>>>>>

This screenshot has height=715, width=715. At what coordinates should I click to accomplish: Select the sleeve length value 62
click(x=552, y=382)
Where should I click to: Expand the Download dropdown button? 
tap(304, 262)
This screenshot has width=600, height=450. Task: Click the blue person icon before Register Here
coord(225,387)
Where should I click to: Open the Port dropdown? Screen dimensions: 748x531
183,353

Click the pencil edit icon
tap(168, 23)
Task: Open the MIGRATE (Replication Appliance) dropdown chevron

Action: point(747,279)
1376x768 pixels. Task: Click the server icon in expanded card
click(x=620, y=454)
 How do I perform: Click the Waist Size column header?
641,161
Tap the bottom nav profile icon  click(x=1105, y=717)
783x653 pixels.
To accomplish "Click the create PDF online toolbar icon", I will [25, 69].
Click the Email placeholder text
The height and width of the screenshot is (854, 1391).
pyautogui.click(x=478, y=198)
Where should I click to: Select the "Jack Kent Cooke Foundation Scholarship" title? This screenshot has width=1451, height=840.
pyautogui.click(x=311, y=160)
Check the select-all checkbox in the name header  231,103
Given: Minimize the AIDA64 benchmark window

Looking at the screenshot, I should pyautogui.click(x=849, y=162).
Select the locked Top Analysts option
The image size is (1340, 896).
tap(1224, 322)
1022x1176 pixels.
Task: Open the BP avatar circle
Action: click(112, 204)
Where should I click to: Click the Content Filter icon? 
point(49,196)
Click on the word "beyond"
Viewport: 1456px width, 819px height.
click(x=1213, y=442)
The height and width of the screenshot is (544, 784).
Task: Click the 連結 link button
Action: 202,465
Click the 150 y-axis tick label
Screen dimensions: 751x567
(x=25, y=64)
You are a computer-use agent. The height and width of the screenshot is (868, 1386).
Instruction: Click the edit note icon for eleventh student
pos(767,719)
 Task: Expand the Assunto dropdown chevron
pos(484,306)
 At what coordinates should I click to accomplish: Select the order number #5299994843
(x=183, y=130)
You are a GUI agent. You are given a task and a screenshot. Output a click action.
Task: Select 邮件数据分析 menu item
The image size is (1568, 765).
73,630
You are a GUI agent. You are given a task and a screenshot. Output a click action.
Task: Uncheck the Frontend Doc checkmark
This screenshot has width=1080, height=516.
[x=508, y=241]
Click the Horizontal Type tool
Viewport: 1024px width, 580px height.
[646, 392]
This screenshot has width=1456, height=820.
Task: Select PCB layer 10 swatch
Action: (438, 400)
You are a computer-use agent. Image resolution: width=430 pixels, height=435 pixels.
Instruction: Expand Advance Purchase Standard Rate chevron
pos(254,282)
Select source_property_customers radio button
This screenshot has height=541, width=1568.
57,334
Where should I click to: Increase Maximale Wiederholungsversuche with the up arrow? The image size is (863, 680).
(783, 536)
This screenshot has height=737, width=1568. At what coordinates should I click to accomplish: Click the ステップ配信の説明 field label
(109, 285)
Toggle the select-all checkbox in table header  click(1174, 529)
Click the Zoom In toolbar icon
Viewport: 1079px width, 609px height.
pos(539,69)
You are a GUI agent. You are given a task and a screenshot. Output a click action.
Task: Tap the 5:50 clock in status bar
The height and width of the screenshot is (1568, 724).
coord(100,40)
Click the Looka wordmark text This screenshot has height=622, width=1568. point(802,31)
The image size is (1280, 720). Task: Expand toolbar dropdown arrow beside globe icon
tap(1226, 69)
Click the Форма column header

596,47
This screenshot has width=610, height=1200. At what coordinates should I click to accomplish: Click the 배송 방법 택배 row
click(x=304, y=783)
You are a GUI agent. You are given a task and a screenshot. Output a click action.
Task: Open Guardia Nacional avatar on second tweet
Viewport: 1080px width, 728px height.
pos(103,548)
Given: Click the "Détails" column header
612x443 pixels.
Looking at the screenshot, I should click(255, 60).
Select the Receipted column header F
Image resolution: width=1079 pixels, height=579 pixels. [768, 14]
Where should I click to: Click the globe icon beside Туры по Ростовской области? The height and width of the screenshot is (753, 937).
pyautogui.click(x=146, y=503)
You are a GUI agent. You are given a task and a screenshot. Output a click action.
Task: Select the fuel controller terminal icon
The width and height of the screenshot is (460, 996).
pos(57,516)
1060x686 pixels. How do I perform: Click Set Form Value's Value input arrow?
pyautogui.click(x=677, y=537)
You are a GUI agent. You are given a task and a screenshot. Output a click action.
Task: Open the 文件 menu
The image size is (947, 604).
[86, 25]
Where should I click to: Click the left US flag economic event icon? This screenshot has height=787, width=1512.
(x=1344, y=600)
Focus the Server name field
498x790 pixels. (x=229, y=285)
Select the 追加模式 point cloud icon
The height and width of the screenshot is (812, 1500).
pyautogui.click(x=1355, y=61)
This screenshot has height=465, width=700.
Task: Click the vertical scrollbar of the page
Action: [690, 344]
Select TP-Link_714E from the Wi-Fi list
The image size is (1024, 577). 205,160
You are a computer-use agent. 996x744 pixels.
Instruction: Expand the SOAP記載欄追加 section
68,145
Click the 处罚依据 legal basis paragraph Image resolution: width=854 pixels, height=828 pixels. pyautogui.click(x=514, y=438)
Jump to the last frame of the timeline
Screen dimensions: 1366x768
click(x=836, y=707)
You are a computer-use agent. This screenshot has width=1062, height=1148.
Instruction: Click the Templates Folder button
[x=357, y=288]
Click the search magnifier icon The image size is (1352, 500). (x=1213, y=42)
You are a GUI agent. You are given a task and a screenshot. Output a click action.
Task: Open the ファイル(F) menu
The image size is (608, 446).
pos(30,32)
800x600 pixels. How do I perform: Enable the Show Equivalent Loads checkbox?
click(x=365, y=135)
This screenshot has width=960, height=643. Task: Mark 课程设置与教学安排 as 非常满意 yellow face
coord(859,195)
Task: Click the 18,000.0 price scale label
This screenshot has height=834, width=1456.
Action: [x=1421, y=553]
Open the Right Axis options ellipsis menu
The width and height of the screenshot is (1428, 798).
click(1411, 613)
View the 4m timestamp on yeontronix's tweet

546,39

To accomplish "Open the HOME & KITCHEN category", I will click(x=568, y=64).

<<<<<

| Requirement |
Exact repetition is required: return every record shown above.

| Exercise solution |
This screenshot has height=715, width=715. At what coordinates should I click to accomplish: Select the sleeve length value 62
click(x=552, y=382)
Where should I click to: Expand the Download dropdown button? 
tap(304, 262)
This screenshot has width=600, height=450. Task: Click the blue person icon before Register Here
coord(225,387)
Where should I click to: Open the Port dropdown? Screen dimensions: 748x531
183,353

Click the pencil edit icon
tap(168, 23)
Task: Open the MIGRATE (Replication Appliance) dropdown chevron

Action: point(747,279)
1376x768 pixels. Task: Click the server icon in expanded card
click(x=620, y=454)
 How do I perform: Click the Waist Size column header?
641,161
Tap the bottom nav profile icon  click(x=1105, y=717)
783x653 pixels.
To accomplish "Click the create PDF online toolbar icon", I will [25, 69].
Click the Email placeholder text
The height and width of the screenshot is (854, 1391).
pyautogui.click(x=478, y=198)
Where should I click to: Select the "Jack Kent Cooke Foundation Scholarship" title? This screenshot has width=1451, height=840.
pyautogui.click(x=311, y=160)
Check the select-all checkbox in the name header  231,103
Given: Minimize the AIDA64 benchmark window

Looking at the screenshot, I should pyautogui.click(x=849, y=162).
Select the locked Top Analysts option
The image size is (1340, 896).
tap(1224, 322)
1022x1176 pixels.
Task: Open the BP avatar circle
Action: click(112, 204)
Where should I click to: Click the Content Filter icon? 
point(49,196)
Click on the word "beyond"
Viewport: 1456px width, 819px height.
click(x=1213, y=442)
The height and width of the screenshot is (544, 784).
Task: Click the 連結 link button
Action: 202,465
Click the 150 y-axis tick label
Screen dimensions: 751x567
(x=25, y=64)
You are a computer-use agent. The height and width of the screenshot is (868, 1386).
Instruction: Click the edit note icon for eleventh student
pos(767,719)
 Task: Expand the Assunto dropdown chevron
pos(484,306)
 At what coordinates should I click to accomplish: Select the order number #5299994843
(x=183, y=130)
You are a GUI agent. You are given a task and a screenshot. Output a click action.
Task: Select 邮件数据分析 menu item
The image size is (1568, 765).
73,630
You are a GUI agent. You are given a task and a screenshot. Output a click action.
Task: Uncheck the Frontend Doc checkmark
This screenshot has width=1080, height=516.
[x=508, y=241]
Click the Horizontal Type tool
Viewport: 1024px width, 580px height.
[646, 392]
This screenshot has width=1456, height=820.
Task: Select PCB layer 10 swatch
Action: (438, 400)
You are a computer-use agent. Image resolution: width=430 pixels, height=435 pixels.
Instruction: Expand Advance Purchase Standard Rate chevron
pos(254,282)
Select source_property_customers radio button
This screenshot has height=541, width=1568.
57,334
Where should I click to: Increase Maximale Wiederholungsversuche with the up arrow? The image size is (863, 680).
(783, 536)
This screenshot has height=737, width=1568. At what coordinates should I click to accomplish: Click the ステップ配信の説明 field label
(109, 285)
Toggle the select-all checkbox in table header  click(1174, 529)
Click the Zoom In toolbar icon
Viewport: 1079px width, 609px height.
pos(539,69)
You are a GUI agent. You are given a task and a screenshot. Output a click action.
Task: Tap the 5:50 clock in status bar
The height and width of the screenshot is (1568, 724).
coord(100,40)
Click the Looka wordmark text This screenshot has height=622, width=1568. point(802,31)
The image size is (1280, 720). Task: Expand toolbar dropdown arrow beside globe icon
tap(1226, 69)
Click the Форма column header

596,47
This screenshot has width=610, height=1200. At what coordinates should I click to accomplish: Click the 배송 방법 택배 row
click(x=304, y=783)
You are a GUI agent. You are given a task and a screenshot. Output a click action.
Task: Open Guardia Nacional avatar on second tweet
Viewport: 1080px width, 728px height.
pos(103,548)
Given: Click the "Détails" column header
612x443 pixels.
Looking at the screenshot, I should click(255, 60).
Select the Receipted column header F
Image resolution: width=1079 pixels, height=579 pixels. [768, 14]
Where should I click to: Click the globe icon beside Туры по Ростовской области? The height and width of the screenshot is (753, 937).
pyautogui.click(x=146, y=503)
You are a GUI agent. You are given a task and a screenshot. Output a click action.
Task: Select the fuel controller terminal icon
The width and height of the screenshot is (460, 996).
pos(57,516)
1060x686 pixels. How do I perform: Click Set Form Value's Value input arrow?
pyautogui.click(x=677, y=537)
You are a GUI agent. You are given a task and a screenshot. Output a click action.
Task: Open the 文件 menu
The image size is (947, 604).
[86, 25]
Where should I click to: Click the left US flag economic event icon? This screenshot has height=787, width=1512.
(x=1344, y=600)
Focus the Server name field
498x790 pixels. (x=229, y=285)
Select the 追加模式 point cloud icon
The height and width of the screenshot is (812, 1500).
pyautogui.click(x=1355, y=61)
This screenshot has height=465, width=700.
Task: Click the vertical scrollbar of the page
Action: [690, 344]
Select TP-Link_714E from the Wi-Fi list
The image size is (1024, 577). 205,160
You are a computer-use agent. 996x744 pixels.
Instruction: Expand the SOAP記載欄追加 section
68,145
Click the 处罚依据 legal basis paragraph Image resolution: width=854 pixels, height=828 pixels. pyautogui.click(x=514, y=438)
Jump to the last frame of the timeline
Screen dimensions: 1366x768
click(x=836, y=707)
You are a computer-use agent. This screenshot has width=1062, height=1148.
Instruction: Click the Templates Folder button
[x=357, y=288]
Click the search magnifier icon The image size is (1352, 500). (x=1213, y=42)
You are a GUI agent. You are given a task and a screenshot. Output a click action.
Task: Open the ファイル(F) menu
The image size is (608, 446).
pos(30,32)
800x600 pixels. How do I perform: Enable the Show Equivalent Loads checkbox?
click(x=365, y=135)
This screenshot has width=960, height=643. Task: Mark 课程设置与教学安排 as 非常满意 yellow face
coord(859,195)
Task: Click the 18,000.0 price scale label
This screenshot has height=834, width=1456.
Action: [x=1421, y=553]
Open the Right Axis options ellipsis menu
The width and height of the screenshot is (1428, 798).
click(1411, 613)
View the 4m timestamp on yeontronix's tweet

546,39

To accomplish "Open the HOME & KITCHEN category", I will click(x=568, y=64).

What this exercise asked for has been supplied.